Source of Picture: companyincorporationsg.com
New York, London, Singapore (SG) and Hong Kong (HK) are all seen as international financial centres in the World. SG has experienced an increased flurry of activity in November, with FinTech activities in both HK and SG making headlines. InvestHK presented the 1st HK FinTech Week during Nov 7-11, immediately followed by SG Fintech Festival during Nov 14-18.
The battle between HK and SG can be likened to a boxing game where the two competitors have different strengths, strategies, pace and mentality. Despite their similar weight (population size and diverse cultural background), Singapore has a pair of aggressive quick hands that are more willing to push forward and are not afraid of being punched. HK is like a quiet but strategic boxer who is looking for opportunities and reluctant to get a hit in the face.
In this HK/SG FinTech Boxing Series, we offer in-depth comparisons between HK and SG FinTech development.
- Policy Support in 2015-2016 – helps you quickly recap what the governments have been up to in the past two years
- FinTech Accelerators Comparison – listings and comparisons of the FinTech focused
- 2015-16 FinTech funding situation update
- Fintech talent Comparison
- Top FinTech Startups highlights in different stages
HK slightly behind SG…
We have mapped out the key FinTech related policy support and regulations in HK & SG during 2015-2016. We note that the HK FinTech development is not as behind as many have imagined when compared with SG. Instead, we believe it is more about different focal points of the two financial centres. In HK, the focus is on payment (stored value facilities) and cyber-security while Singapore’s focus is on Blockchain related technology and equity crowdfunding. Oddup believes it is too early to conclude which path could lead to final success as FinTech covers many areas and its development in Asia is still at an early stage. However, we do believe that the HK government can take a more active role going forward.

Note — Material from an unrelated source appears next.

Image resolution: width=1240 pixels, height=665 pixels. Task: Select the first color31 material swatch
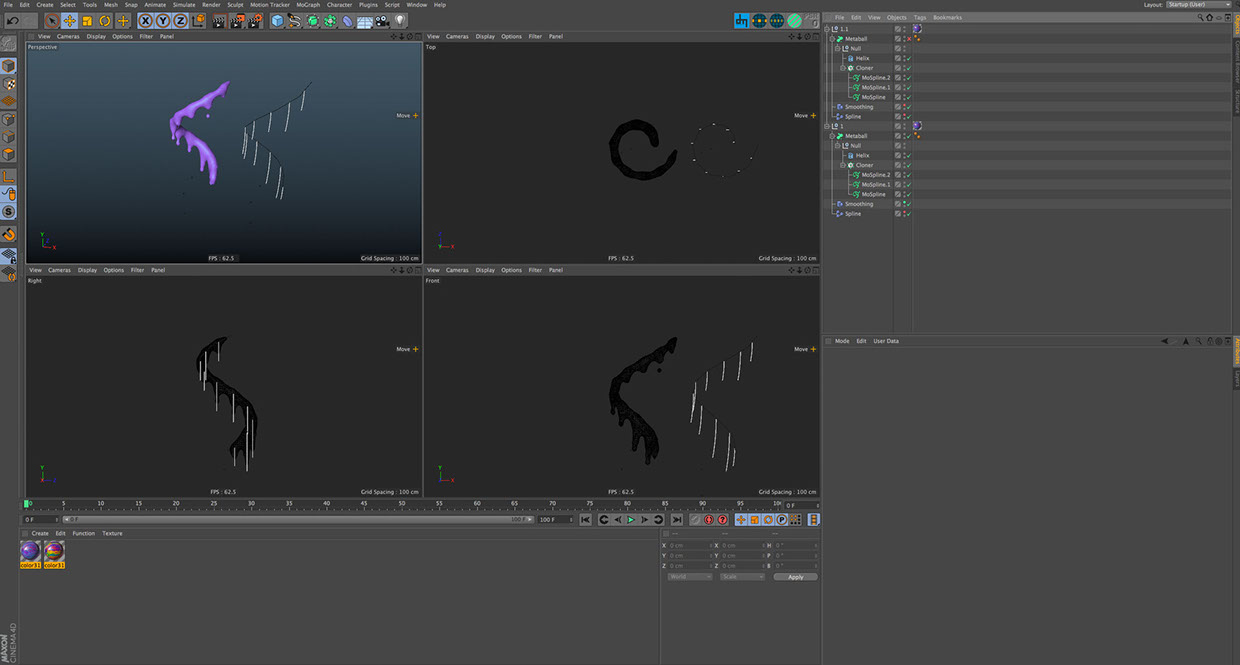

… with a more active role and needed
When we look at Singapore, we note that not only does the government put significant in facilitating development, they also provide most essential and direct support – money. In the last 2 years, the Monetary Authority of Singapore (MAS) has already committed to invest S$225 mn for FinTech development and also to offer grants to FinTech projects in Singapore. Unfortunately, we see minimal support from the HK government in this area as most initiatives are mainly at the “discussion” and research stage.
Besides monetary support, recent blockchain involvement is another example. When the MAS is already working with banks on the adoption of blockchain to speed up and simplify interbank deals (even providing Know-Your-Customer database to help banks to further save more costs), the Hong Kong Monetary Authority (HKMA) only published a Whitepaper on related technology, which does not include a solid action plan.
Tech audience does not like the old-school tone. Time for HK to sound more aggressive
Regulatory SandBox” takeaways
Besides the way of presentation, Oddup also notes a difference among the HK & SG governments in terms of their preferred FinTech development approaches. Singapore appears to be an open field while Hong Kong is a playground just for large corporations.
In Singapore, FinTech development approaches are more open to different levels, catering to banks, large corporates and startups. In Hong Kong, rules and regulations tend to start with large financial institutions. The “Regulatory SandBox*” is a good example. The “Regulatory SandBox” aims to enable companies to experiment with FinTech solutions in a small sample group without worrying about the regulatory framework before it is applied to mass public. In Singapore, the “SandBox” is open to both financial institutions (FIs) as well as non-financial players; when in Hong Kong, it is only open to authorised institutions, mostly banks or well established corporates. Besides that, the newly announced Stored Value Facility (SVF) regulation is another example. In Singapore, almost any entity can operate payment systems and e-wallets without seeking approval, while rules introduced in Hong Kong last year require firms to have a license for SVF, or a prepaid electronic cash or card. As of November 25, 13 licenses were released to different large entities.
Which approach is better? In our view, while the approach that Singapore is using can stimulate innovation, while the Hong Kong government is better in terms of possibly a stronger foundation and lower systematic risk. This is especially important when we come to sophisticated products in FinTech. However, whether letting the big banks lead the way implies better user protection in still in question particuarly as we reflect back on the HKMA’s experience from the “Lehman Brothers Minibond saga”.
For short term development, Oddup expects to see the MAS put more effort on blockchain technology for inter-bank payments, especially after their recent partnership with R3 and initiatives to test directly with banks. Since this will affect cross-border settlement sooner or later, we expect to see the MAS to sign more cooperation agreements with other monetary authorities. One of them could be the HKMA.
However, we do not expect the HKMA to invest into exploring blockchain technology like Singapore. Instead, they may wait for the results from Singapore. This could be a smart move in light of the technology needed to be shared when it comes to cross boarder settlement, where HK is still a gateway for China.